◆ What you will do ◆
Pull each line holding "dimensions" out of the entries below.

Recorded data
____________

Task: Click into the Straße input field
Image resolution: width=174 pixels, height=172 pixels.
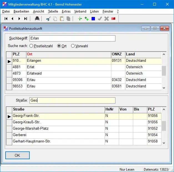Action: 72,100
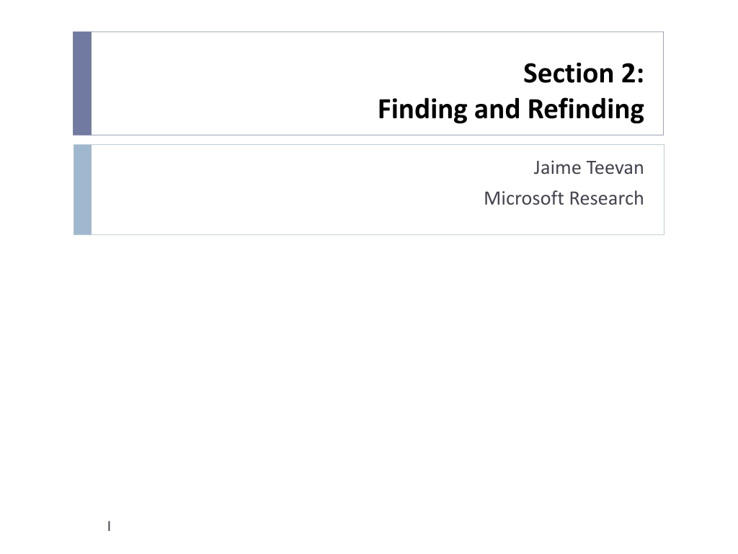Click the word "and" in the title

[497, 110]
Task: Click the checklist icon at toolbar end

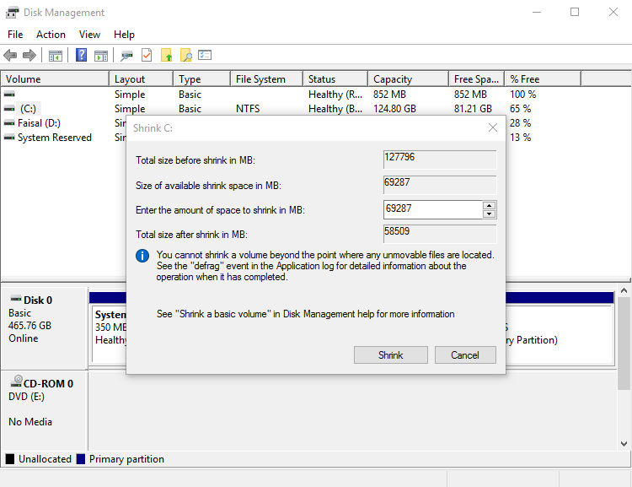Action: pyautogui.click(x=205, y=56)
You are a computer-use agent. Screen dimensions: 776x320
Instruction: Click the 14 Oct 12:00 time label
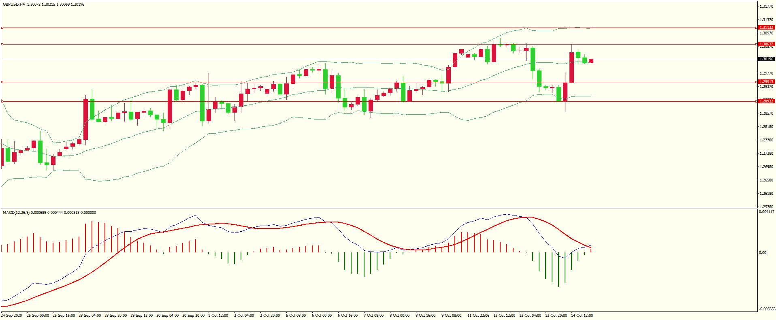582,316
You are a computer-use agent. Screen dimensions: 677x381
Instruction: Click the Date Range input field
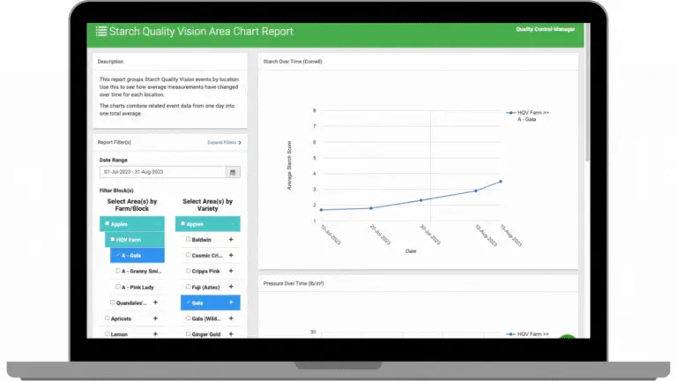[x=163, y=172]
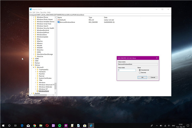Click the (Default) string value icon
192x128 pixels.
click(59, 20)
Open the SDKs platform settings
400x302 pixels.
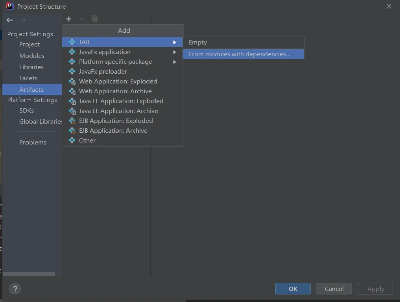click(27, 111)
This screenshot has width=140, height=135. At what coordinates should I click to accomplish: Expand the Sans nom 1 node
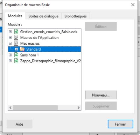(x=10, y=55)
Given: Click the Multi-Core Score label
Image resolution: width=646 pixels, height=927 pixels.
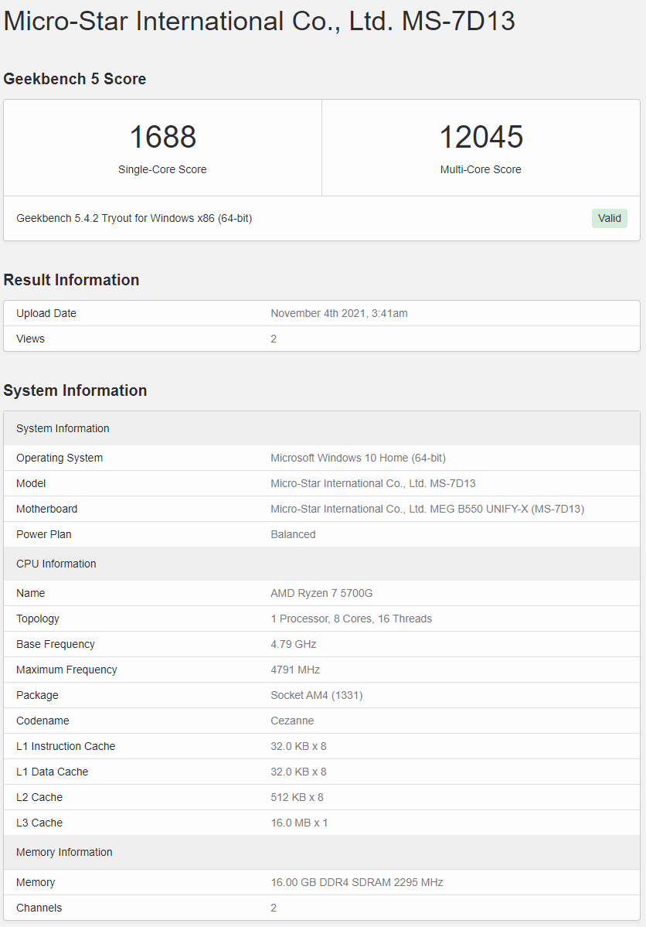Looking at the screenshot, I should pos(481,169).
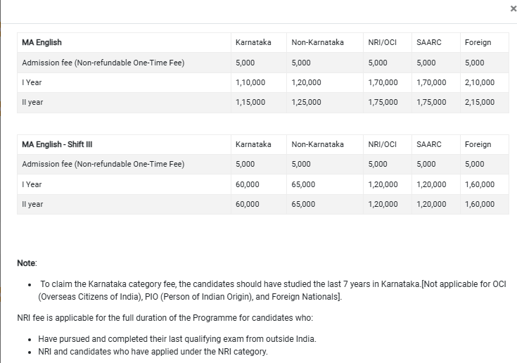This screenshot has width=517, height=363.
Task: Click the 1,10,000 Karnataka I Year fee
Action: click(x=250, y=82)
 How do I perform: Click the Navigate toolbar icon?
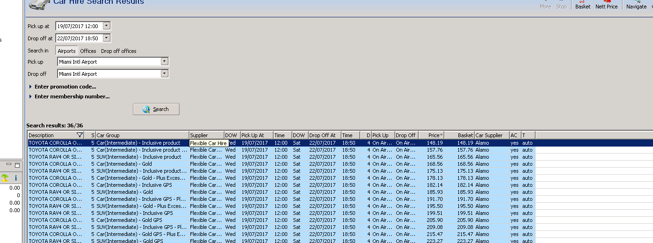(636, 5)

____________

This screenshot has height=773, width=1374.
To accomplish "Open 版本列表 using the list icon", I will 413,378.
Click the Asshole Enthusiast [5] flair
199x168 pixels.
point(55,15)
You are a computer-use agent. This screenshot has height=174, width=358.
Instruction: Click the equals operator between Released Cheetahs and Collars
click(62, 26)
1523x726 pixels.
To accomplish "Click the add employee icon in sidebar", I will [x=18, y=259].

____________

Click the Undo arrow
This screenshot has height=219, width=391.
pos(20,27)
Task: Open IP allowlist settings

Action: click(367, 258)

____________

◆ Solved problem ◆
You are a computer-use agent. Screen dimensions: 776x320
You are a computer-use agent. Screen dimensions: 677x381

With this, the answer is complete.